U.S. Shoots Down Syrian Fighter Plane: "Will Not Hesitate to Defend Coalition or Partner Forces From Any Threat"

by PATRICK GOODENOUGH June 19, 2017

For the first time, a U.S. fighter plane on Sunday shot down a Syrian aircraft, after the Assad regime's Su-22 dropped bombs near U.S.-backed rebels near the ISIS stronghold of Raqqa. The Syrian army said the pilot was missing.

In what the U.S. military said was an act of "collective self-defense of coalition-partnered forces," a U.S. F/A-18E Super Hornet fighter jet "immediately" shot down the Syrian aircraft after it dropped bombs near Syrian Democratic Forces (SDF) positions south of Tabqah, which lies south-west of Raqqa.

"The coalition's mission is to defeat ISIS in Syria and Iraq," the coalition known as Operation Inherent Resolve (OIF) said in a statement. "The coalition does not seek to fight Syrian regime, Russian or pro-regime forces partnered with them, but will not hesitate to defend coalition or partner forces from any threat."

"The coalition presence in Syria addresses the imminent threat ISIS in Syria poses globally," OIF said. "The demonstrated hostile intent and actions of pro-regime forces towards coalition and partner force in Syria conducting legitimate counter-ISIS operations will not be tolerated."

It called on all parties to focus their energies on attacking the jihadist group, "which is our common enemy and the greatest threat to regional and worldwide peace and security."

About two hours before the shootdown, the Pentagon said pro-regime forces had attacked an SDF-held town called Ja'Din, "wounding a number of SDF fighters and driving the SDF from the town."

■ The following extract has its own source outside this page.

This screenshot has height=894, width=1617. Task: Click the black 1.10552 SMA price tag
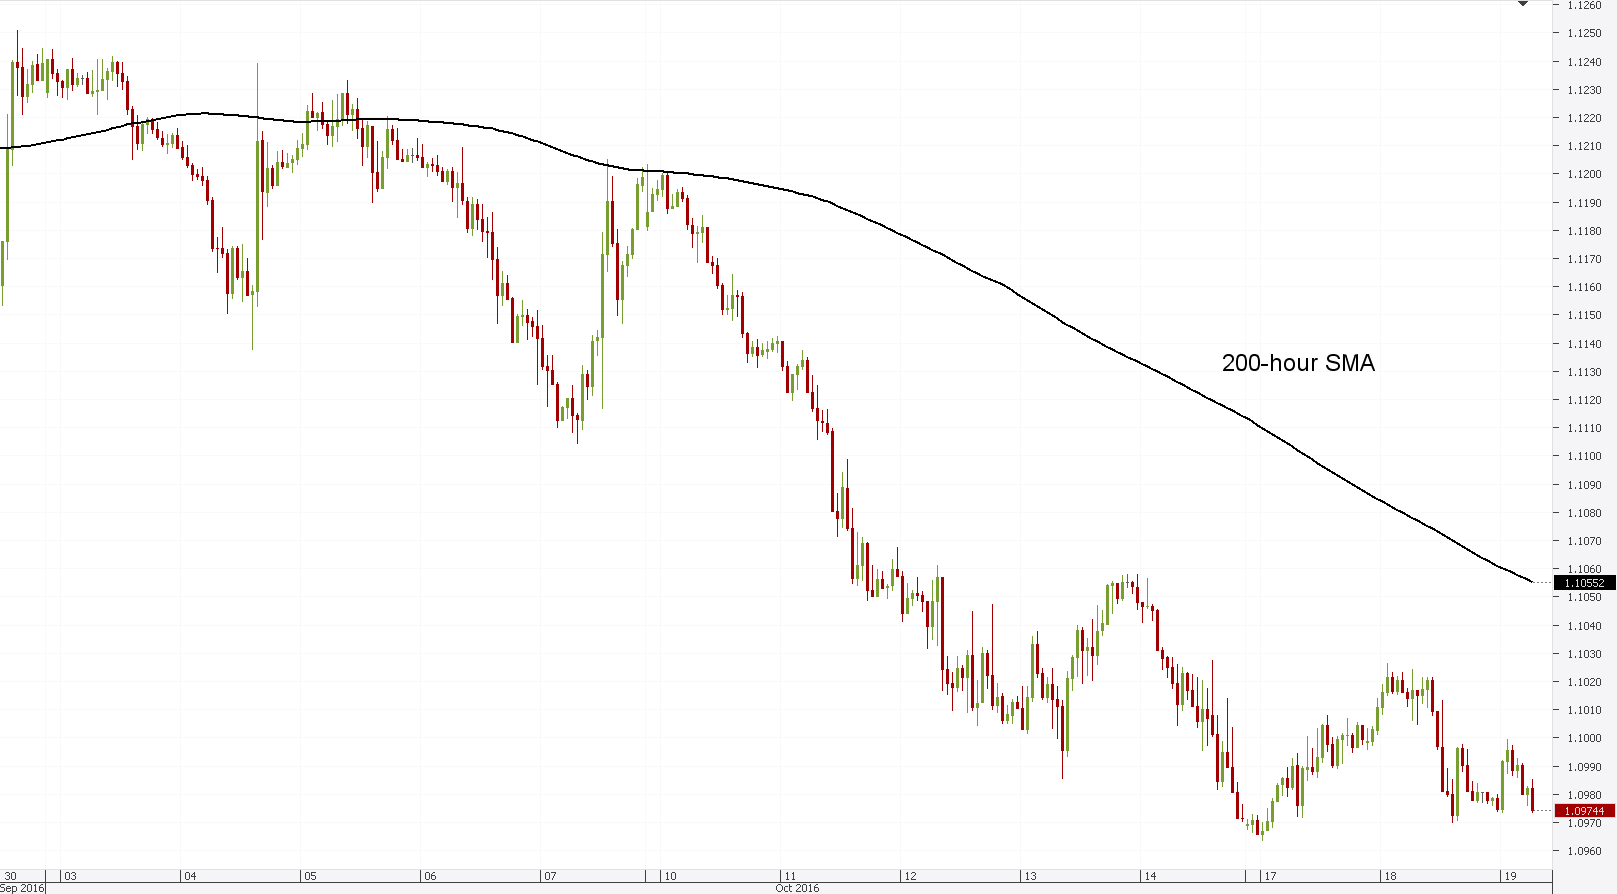click(x=1584, y=583)
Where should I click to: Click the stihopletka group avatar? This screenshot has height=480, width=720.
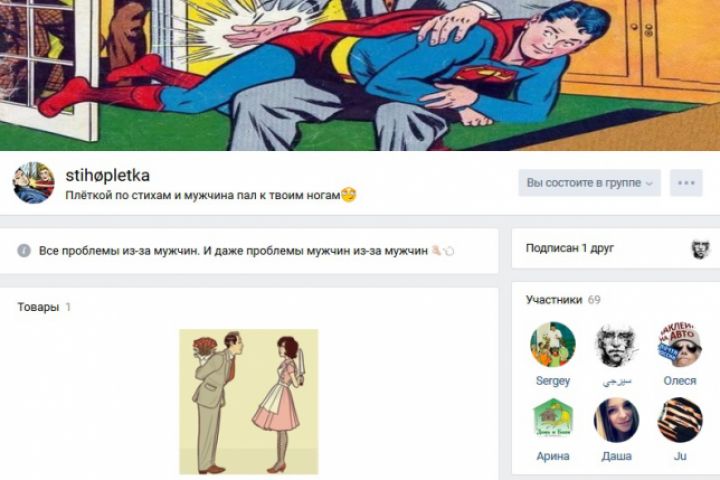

Coalition aircraft had made a show of force, stopping the advance of the pro-regime forces towards the town. The Pentagon said it had also made contact with Russian counterparts through a "de-confliction" channel in order to stop the attack and de-escalate the situation.

The Assad regime disputed the Pentagon's version of Sunday's events, claiming that the aircraft which was shot down had been engaged in actions against ISIS, not against U.S.-backed rebel forces. It characterized the incident as further proof of its contention that the coalition is actually backing ISIS, not trying to defeat it.

The Syrian Army general command said the coalition had shot down "one of the army's warplanes in al-Rasafah region in Raqqa southern countryside while it was carrying out a combatant mission against ISIS terrorist organization, causing it to down and missing its pilot."

It said the incident "undoubtedly affirms the U.S. real stance in support of terrorism which aims to affect the capability of the Syrian Arab army - the only active force - along with its allies that practice its legitimate right in combating terrorism all over Syria."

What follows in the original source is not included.